Last month, I shared some tools that can help solve ANY problem that you might be experiencing. I talked about 4 electronic resources that can help you out of many situations. These resources, strategies, techniques can help with problems with student engagement, organization, student submissions, student creativity, teacher efficiency, effectiveness, data gathering and assignment tracking.
- Google Drive
I hope that you tried out or revisited or continued to use some of them. Google Drive, Edublogs, Classflow, and Remind are all great resources and play a key role in my teaching life.
Now, here are 4 more problem solving resources or techniques to explore:
5. Policies / Routines / Procedures
6. Interactive videos or Images
7. Checklists / Participation sheets
8. Badges / Leader Board
SOLUTION 5: Policies / Routines / Procedures
Many student behavior ‘mishaps’ can be prevented when there are classroom procedures in place for daily tasks and activities. Please don’t get insulted by thinking that I am implying that you don’t have procedures in place. Yes, yes, yes, we all know that it is important to have procedures and routines in place but many times we start off strong and then lose our way as the year progresses. (Okay, maybe not you, but … I have. Sometimes.) For me, it’s important to remember that we, as Professional Educators, always have the power to hit the re-do button. The re-do button allows us to revisit, reteach or revise the policies and procedures that we have in place. It is a refresher course for both teacher and students. If you initially required a raised hand before speaking and now you are taking responses from the loudest student, it’s time for a refresher. Hit the re-do button. Remind students that there are routines in place that need to be followed.
Your routines can cover: entering and leaving the room; rules for group work; asking for help; going to the restroom; getting a pen; handing in work; etc. What do you need them to do to help make the classroom run smoothly?
Procedures for entering the room can be as simple as:
Be sure to enter the room quietly; put bookbag in front; put homework in the bin; report to your assigned seat; check the board for today’s assignment; begin your DoNow silently and fill out your participation sheet after completing the DoNow.

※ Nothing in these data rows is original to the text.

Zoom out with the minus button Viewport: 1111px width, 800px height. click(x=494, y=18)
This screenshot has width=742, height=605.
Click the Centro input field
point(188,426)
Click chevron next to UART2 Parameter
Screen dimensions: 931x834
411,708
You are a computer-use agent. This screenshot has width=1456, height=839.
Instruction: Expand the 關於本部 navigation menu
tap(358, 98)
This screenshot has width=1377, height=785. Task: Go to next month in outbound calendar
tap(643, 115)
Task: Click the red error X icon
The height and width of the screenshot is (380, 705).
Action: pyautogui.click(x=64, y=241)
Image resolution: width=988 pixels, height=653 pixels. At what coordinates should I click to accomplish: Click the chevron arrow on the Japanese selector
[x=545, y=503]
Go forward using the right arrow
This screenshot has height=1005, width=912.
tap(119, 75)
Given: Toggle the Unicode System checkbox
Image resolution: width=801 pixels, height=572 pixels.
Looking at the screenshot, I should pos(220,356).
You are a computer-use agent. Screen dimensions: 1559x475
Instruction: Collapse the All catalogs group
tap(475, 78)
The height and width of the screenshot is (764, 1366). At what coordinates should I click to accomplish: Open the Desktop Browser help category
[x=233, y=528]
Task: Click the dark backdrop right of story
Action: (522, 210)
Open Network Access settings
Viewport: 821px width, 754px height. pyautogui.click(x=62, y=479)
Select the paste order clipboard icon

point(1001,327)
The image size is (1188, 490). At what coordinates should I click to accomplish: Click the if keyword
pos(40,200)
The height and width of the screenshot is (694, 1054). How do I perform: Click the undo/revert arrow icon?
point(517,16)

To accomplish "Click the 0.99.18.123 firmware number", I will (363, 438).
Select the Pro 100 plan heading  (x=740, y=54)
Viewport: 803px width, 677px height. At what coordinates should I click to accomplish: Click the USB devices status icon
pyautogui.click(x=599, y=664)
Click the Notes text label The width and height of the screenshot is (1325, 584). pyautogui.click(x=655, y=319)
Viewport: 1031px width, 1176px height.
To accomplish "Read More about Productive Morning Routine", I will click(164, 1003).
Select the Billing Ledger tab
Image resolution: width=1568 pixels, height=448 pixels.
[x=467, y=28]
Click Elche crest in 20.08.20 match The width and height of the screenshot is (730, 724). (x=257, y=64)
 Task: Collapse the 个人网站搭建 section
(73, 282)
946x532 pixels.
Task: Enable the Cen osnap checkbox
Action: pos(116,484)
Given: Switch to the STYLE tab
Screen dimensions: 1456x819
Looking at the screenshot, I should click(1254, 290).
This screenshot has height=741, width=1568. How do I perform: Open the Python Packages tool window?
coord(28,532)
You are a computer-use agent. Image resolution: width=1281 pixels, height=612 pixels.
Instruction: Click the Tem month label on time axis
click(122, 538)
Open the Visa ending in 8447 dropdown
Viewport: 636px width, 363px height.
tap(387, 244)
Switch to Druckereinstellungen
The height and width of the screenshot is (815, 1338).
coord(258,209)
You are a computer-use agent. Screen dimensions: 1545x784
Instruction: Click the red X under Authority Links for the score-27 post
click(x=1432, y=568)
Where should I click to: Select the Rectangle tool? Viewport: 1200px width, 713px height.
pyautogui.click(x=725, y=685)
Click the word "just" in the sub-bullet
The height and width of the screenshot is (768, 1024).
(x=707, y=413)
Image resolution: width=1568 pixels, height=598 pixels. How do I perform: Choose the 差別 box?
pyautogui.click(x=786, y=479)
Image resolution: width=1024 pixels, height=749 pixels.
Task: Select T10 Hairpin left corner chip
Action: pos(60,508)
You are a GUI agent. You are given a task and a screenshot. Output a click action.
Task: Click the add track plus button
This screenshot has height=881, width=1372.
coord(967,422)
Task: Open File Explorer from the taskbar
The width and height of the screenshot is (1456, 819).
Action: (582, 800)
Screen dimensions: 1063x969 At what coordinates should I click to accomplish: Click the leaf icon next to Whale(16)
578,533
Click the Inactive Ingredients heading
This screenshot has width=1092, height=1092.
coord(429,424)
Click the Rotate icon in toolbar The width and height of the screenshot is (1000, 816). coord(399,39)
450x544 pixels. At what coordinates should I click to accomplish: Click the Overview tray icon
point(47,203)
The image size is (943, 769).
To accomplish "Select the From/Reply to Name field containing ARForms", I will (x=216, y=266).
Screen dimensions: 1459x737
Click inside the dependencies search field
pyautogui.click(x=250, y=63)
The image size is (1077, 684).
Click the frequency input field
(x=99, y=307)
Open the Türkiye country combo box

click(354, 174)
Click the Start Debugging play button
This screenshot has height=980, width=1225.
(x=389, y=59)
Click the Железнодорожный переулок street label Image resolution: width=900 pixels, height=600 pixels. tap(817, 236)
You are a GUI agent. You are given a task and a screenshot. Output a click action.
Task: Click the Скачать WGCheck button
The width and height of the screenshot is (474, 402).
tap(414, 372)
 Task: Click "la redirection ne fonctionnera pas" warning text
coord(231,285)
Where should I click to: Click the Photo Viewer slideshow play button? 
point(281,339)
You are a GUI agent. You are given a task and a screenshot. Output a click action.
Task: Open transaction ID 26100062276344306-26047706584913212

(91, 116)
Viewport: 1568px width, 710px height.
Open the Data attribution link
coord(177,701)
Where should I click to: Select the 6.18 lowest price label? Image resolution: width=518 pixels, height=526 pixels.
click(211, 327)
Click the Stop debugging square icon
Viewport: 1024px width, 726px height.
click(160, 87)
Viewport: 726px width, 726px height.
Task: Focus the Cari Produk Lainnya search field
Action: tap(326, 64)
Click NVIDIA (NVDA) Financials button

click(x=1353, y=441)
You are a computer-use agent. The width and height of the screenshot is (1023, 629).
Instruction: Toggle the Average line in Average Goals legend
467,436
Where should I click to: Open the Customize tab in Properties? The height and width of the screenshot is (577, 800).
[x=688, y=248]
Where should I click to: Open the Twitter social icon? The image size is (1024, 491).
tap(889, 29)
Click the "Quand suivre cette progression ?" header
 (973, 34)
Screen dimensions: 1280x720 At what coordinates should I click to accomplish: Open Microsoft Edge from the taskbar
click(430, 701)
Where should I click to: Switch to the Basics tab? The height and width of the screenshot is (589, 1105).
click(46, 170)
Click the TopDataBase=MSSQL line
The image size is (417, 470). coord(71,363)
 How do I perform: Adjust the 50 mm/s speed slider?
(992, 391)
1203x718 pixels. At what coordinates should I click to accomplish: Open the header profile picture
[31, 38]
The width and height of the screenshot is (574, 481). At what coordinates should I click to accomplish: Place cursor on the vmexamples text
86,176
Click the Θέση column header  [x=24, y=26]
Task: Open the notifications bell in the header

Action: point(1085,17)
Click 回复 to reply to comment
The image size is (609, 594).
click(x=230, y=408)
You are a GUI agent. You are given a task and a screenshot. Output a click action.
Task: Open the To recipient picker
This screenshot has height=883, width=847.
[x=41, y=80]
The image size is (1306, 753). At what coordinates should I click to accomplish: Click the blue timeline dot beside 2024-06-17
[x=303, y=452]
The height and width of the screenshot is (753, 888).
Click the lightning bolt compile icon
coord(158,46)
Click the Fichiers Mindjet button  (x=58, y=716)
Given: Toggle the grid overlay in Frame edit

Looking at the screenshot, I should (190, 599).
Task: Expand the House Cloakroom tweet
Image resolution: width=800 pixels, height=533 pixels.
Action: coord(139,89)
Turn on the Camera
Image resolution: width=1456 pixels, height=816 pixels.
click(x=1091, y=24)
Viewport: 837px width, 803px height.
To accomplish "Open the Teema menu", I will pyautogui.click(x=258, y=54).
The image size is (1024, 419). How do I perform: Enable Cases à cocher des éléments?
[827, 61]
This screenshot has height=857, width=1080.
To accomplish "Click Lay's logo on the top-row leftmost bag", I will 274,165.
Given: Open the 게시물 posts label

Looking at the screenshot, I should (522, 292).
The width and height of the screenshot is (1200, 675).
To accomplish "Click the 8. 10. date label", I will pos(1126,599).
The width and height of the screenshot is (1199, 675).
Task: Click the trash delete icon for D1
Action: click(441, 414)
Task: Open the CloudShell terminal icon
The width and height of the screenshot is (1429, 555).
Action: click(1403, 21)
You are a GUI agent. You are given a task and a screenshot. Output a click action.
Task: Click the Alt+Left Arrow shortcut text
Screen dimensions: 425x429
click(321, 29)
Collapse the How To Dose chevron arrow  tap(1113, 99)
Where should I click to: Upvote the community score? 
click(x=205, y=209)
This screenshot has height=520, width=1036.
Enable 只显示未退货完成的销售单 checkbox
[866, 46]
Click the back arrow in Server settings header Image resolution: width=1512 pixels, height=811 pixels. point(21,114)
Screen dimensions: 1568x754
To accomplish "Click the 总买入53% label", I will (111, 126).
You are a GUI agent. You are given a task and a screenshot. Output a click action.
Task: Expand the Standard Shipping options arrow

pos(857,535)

Remember that it’s okay to re-do, revise, revamp procedures, if necessary. You have my permission to take the time to re-teach procedures and make your classroom climate stronger. 😉
Solution 6: Interactive images or videos
Using videos and images in student learning activities can inspire and engage students. Many display increased motivation because of the enhanced learning experience. Being able to see and hear images / videos breaks down walls for many students and allows the learning to begin.
Visuals allow us to take students to places textbooks can’t go: a digestive system, another country, another planet, another decade. Students have a better chance of understanding complex and abstract concepts when they can see the concepts.
Animoto (quick and easy way to make photo-movies)
- Here is one introducing my class
- Student created this one in response to a research project about gaming and violence.
Notecard confessions: Notecards are displayed with the message and recorded. (Your cards can be about ideas from the text)
Memes and Gifs: Memes are images with a related text message and Gifs are a rapidly moving series of images. I used these slides to collect memes from my students about poems that we read in class.
STUDENTS can create WordArt, memes, gifs, interactive images, etc.
Here is a post that wrote about students creating memes and interactive images.
Solution 7: Checklist / participation sheets
I am currently teaching 9th graders and they need to have an agenda and checklists so that they can monitor their work.
I use checklists to support and scaffold their learning. Checklists break up a task into bite-sized pieces that students can successfully complete complex tasks. They do a better job of completing a task if they can tackle small steps along the way.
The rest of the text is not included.